Issue with full_join(): new rows that do not belong to any data frame

Hi @integrity! Welcome to RStudio Community!

Can you please provide a minimal REPRoducible EXample (reprex)? A reprex makes it much easier for others to understand your issue and figure out how to help.

Typically this will include:

  • a toy data set (or in your case two toy datasets)
  • the code you are using
  • the output and/or error messages you are getting
  • your desired output

By providing these things, especially with the help of the reprex package, you have a much better shot at getting the help that you are looking for!
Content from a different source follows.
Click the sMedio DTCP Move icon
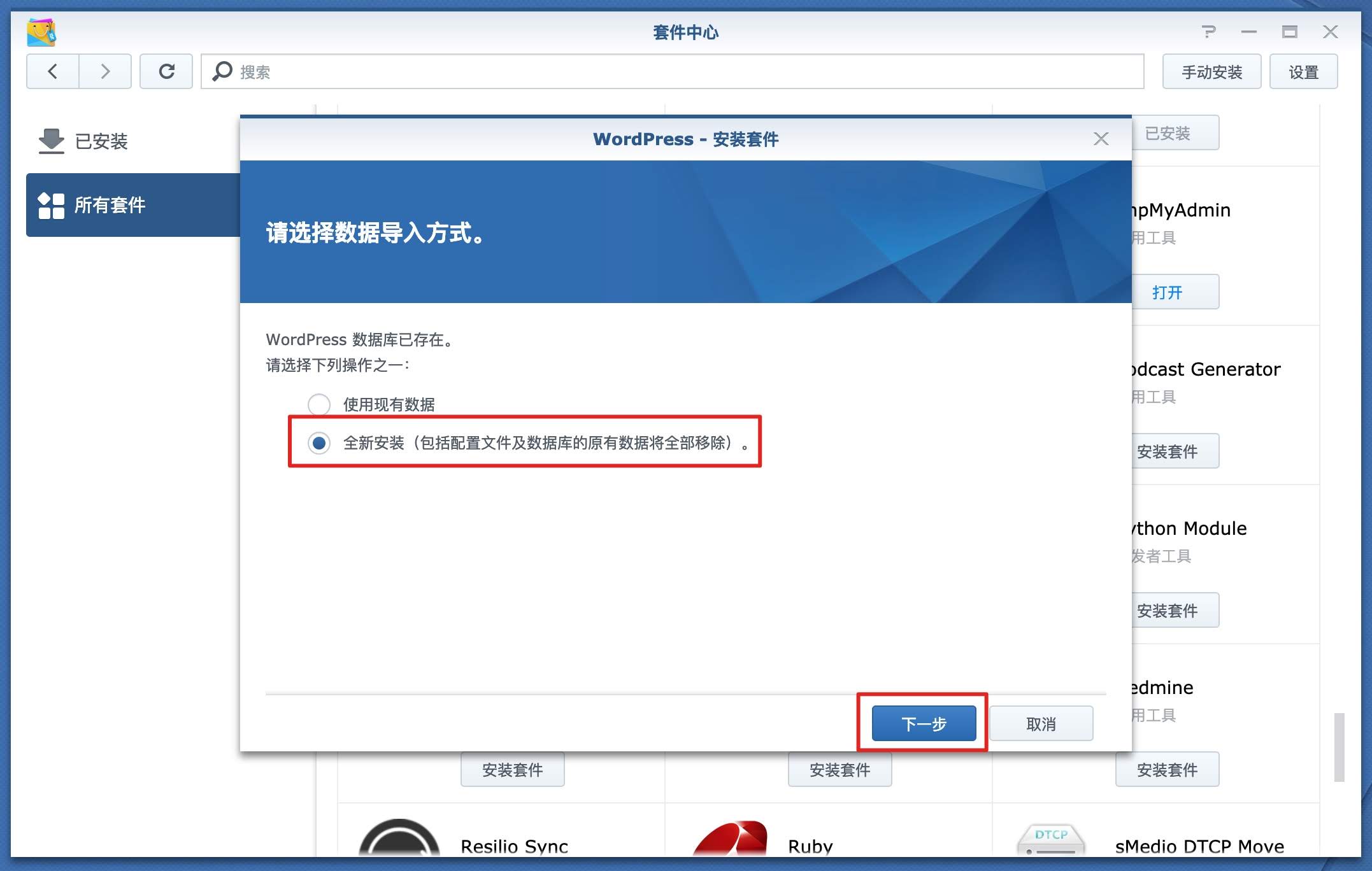Viewport: 1372px width, 871px height. coord(1051,840)
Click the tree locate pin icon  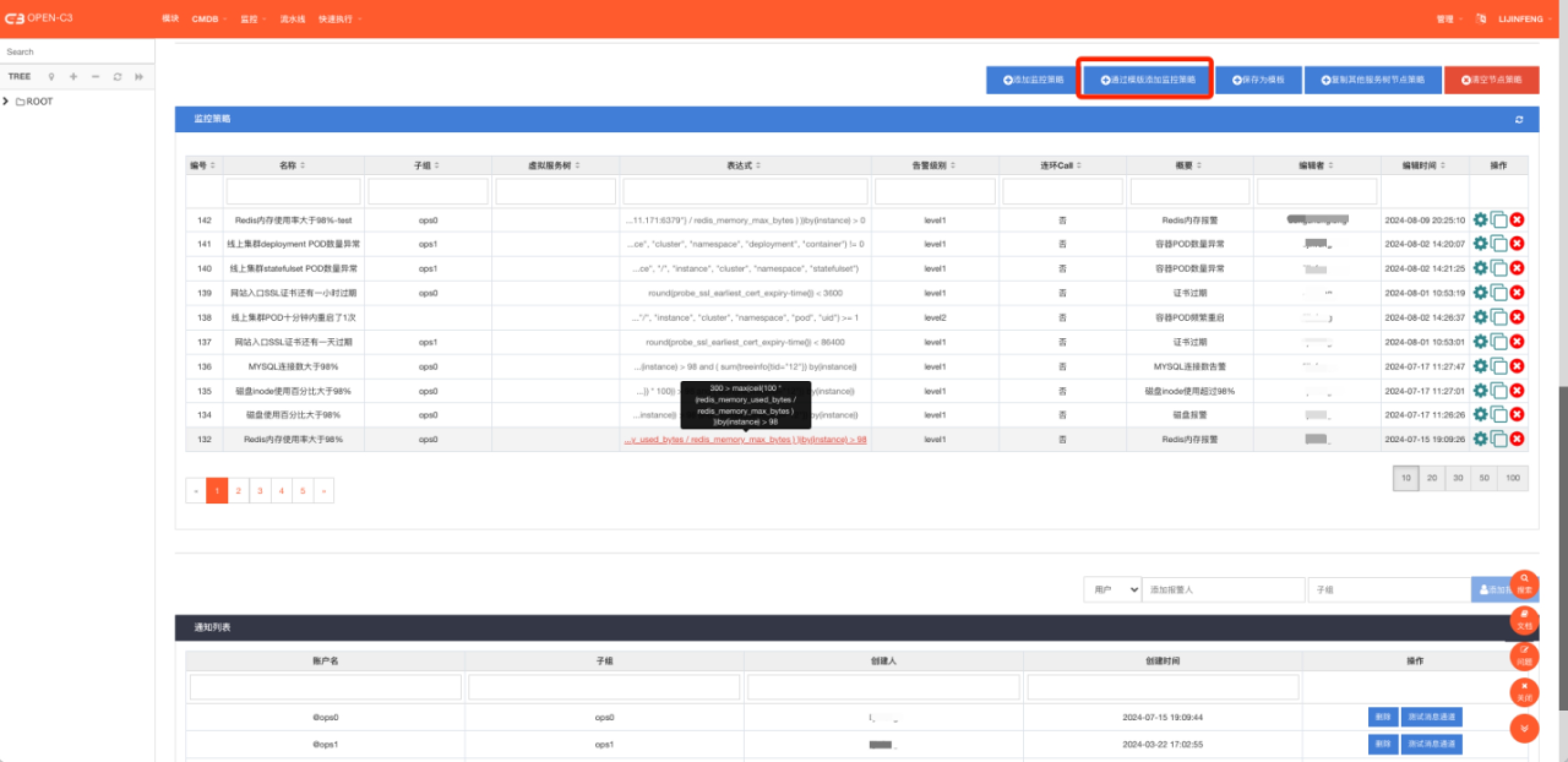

You can try and use dput(data[1:5,]) and paste the result. alternatively, you can install the datapasta package using devtools::install_github("MilesMcBain/datapasta") and run:

datapasta::dpasta(data[1:5,])

This will give you a more cleany formatted output that people here can copy and paste directly to their console.

2 Likes

So the reason the the CUSTUMER_NUMBER column is changing values for the data1 table has to do with the fact that it is originally a factor. Factors are categorical data that are really just numbers associated with a label. So when you are running the as.numeric() step on data1 you will first need to convert it to a character and then to a numeric. So try changing this line:

data1$CUSTOMER_NUMBER = as.numeric(data1$CUSTOMER_NUMBER)

to

data1$CUSTOMER_NUMBER = as.numeric(as.character(data1$CUSTOMER_NUMBER))
2 Likes